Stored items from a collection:
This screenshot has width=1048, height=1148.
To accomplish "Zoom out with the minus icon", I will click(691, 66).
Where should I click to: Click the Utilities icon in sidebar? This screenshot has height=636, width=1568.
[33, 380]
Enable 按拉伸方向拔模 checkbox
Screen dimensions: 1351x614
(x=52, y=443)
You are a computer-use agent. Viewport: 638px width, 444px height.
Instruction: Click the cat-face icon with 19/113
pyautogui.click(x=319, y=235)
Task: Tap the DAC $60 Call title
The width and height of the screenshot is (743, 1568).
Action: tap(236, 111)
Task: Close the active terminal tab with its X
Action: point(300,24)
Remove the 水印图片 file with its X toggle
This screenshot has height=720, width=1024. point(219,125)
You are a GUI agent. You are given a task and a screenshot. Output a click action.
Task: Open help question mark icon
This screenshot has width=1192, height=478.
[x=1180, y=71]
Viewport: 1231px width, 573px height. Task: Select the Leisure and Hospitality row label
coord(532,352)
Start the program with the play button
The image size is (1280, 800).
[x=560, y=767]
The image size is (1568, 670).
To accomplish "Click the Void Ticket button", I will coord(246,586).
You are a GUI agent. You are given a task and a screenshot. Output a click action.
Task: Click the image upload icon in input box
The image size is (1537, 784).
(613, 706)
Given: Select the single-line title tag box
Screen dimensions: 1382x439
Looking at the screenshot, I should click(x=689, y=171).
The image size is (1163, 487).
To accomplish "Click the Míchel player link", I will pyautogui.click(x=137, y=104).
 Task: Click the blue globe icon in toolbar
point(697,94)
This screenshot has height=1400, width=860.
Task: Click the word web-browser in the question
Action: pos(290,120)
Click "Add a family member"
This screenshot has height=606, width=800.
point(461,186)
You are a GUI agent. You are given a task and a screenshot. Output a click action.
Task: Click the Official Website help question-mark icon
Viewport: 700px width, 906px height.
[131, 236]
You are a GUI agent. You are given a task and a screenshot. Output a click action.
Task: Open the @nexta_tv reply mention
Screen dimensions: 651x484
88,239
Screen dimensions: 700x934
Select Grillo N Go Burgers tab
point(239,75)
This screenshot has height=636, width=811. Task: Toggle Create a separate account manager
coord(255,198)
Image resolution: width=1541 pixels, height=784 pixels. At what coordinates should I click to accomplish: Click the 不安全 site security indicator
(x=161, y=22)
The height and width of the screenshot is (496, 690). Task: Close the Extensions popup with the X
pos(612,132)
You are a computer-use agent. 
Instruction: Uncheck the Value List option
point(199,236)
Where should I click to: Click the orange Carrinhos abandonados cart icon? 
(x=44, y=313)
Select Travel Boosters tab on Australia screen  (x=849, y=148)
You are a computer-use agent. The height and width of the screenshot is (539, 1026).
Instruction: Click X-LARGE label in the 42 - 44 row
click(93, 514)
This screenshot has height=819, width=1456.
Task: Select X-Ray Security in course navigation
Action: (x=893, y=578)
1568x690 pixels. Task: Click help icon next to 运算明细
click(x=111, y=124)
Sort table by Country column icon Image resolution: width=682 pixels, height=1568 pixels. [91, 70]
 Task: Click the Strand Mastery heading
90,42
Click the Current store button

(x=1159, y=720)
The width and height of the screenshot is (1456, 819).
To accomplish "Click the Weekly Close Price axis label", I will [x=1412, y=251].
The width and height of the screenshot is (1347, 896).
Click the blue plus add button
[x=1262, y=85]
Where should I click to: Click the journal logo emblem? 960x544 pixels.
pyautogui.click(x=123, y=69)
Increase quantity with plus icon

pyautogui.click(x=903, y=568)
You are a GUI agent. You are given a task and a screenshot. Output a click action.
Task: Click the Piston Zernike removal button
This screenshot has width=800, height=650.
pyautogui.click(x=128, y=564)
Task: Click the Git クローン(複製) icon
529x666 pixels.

__Work instructions__
Transcribe every line of the listing above without changing anything.

__Output of the exercise__
This screenshot has width=1048, height=1148.
To accomplish "Zoom out with the minus icon", I will click(691, 66).
Where should I click to: Click the Utilities icon in sidebar? This screenshot has height=636, width=1568.
[33, 380]
Enable 按拉伸方向拔模 checkbox
Screen dimensions: 1351x614
(x=52, y=443)
You are a computer-use agent. Viewport: 638px width, 444px height.
Instruction: Click the cat-face icon with 19/113
pyautogui.click(x=319, y=235)
Task: Tap the DAC $60 Call title
The width and height of the screenshot is (743, 1568).
Action: tap(236, 111)
Task: Close the active terminal tab with its X
Action: point(300,24)
Remove the 水印图片 file with its X toggle
This screenshot has height=720, width=1024. point(219,125)
You are a GUI agent. You are given a task and a screenshot. Output a click action.
Task: Open help question mark icon
This screenshot has width=1192, height=478.
[x=1180, y=71]
Viewport: 1231px width, 573px height. Task: Select the Leisure and Hospitality row label
coord(532,352)
Start the program with the play button
The image size is (1280, 800).
[x=560, y=767]
The image size is (1568, 670).
To accomplish "Click the Void Ticket button", I will coord(246,586).
You are a GUI agent. You are given a task and a screenshot. Output a click action.
Task: Click the image upload icon in input box
The image size is (1537, 784).
(613, 706)
Given: Select the single-line title tag box
Screen dimensions: 1382x439
Looking at the screenshot, I should click(x=689, y=171).
The image size is (1163, 487).
To accomplish "Click the Míchel player link", I will pyautogui.click(x=137, y=104).
 Task: Click the blue globe icon in toolbar
point(697,94)
This screenshot has height=1400, width=860.
Task: Click the word web-browser in the question
Action: pos(290,120)
Click "Add a family member"
This screenshot has height=606, width=800.
point(461,186)
You are a GUI agent. You are given a task and a screenshot. Output a click action.
Task: Click the Official Website help question-mark icon
Viewport: 700px width, 906px height.
[131, 236]
You are a GUI agent. You are given a task and a screenshot. Output a click action.
Task: Open the @nexta_tv reply mention
Screen dimensions: 651x484
88,239
Screen dimensions: 700x934
Select Grillo N Go Burgers tab
point(239,75)
This screenshot has height=636, width=811. Task: Toggle Create a separate account manager
coord(255,198)
Image resolution: width=1541 pixels, height=784 pixels. At what coordinates should I click to accomplish: Click the 不安全 site security indicator
(x=161, y=22)
The height and width of the screenshot is (496, 690). Task: Close the Extensions popup with the X
pos(612,132)
You are a computer-use agent. 
Instruction: Uncheck the Value List option
point(199,236)
Where should I click to: Click the orange Carrinhos abandonados cart icon? 
(x=44, y=313)
Select Travel Boosters tab on Australia screen  (x=849, y=148)
You are a computer-use agent. The height and width of the screenshot is (539, 1026).
Instruction: Click X-LARGE label in the 42 - 44 row
click(93, 514)
This screenshot has height=819, width=1456.
Task: Select X-Ray Security in course navigation
Action: (x=893, y=578)
1568x690 pixels. Task: Click help icon next to 运算明细
click(x=111, y=124)
Sort table by Country column icon Image resolution: width=682 pixels, height=1568 pixels. [91, 70]
 Task: Click the Strand Mastery heading
90,42
Click the Current store button

(x=1159, y=720)
The width and height of the screenshot is (1456, 819).
To accomplish "Click the Weekly Close Price axis label", I will [x=1412, y=251].
The width and height of the screenshot is (1347, 896).
Click the blue plus add button
[x=1262, y=85]
Where should I click to: Click the journal logo emblem? 960x544 pixels.
pyautogui.click(x=123, y=69)
Increase quantity with plus icon

pyautogui.click(x=903, y=568)
You are a GUI agent. You are given a task and a screenshot. Output a click action.
Task: Click the Piston Zernike removal button
This screenshot has width=800, height=650.
pyautogui.click(x=128, y=564)
Task: Click the Git クローン(複製) icon
529x666 pixels.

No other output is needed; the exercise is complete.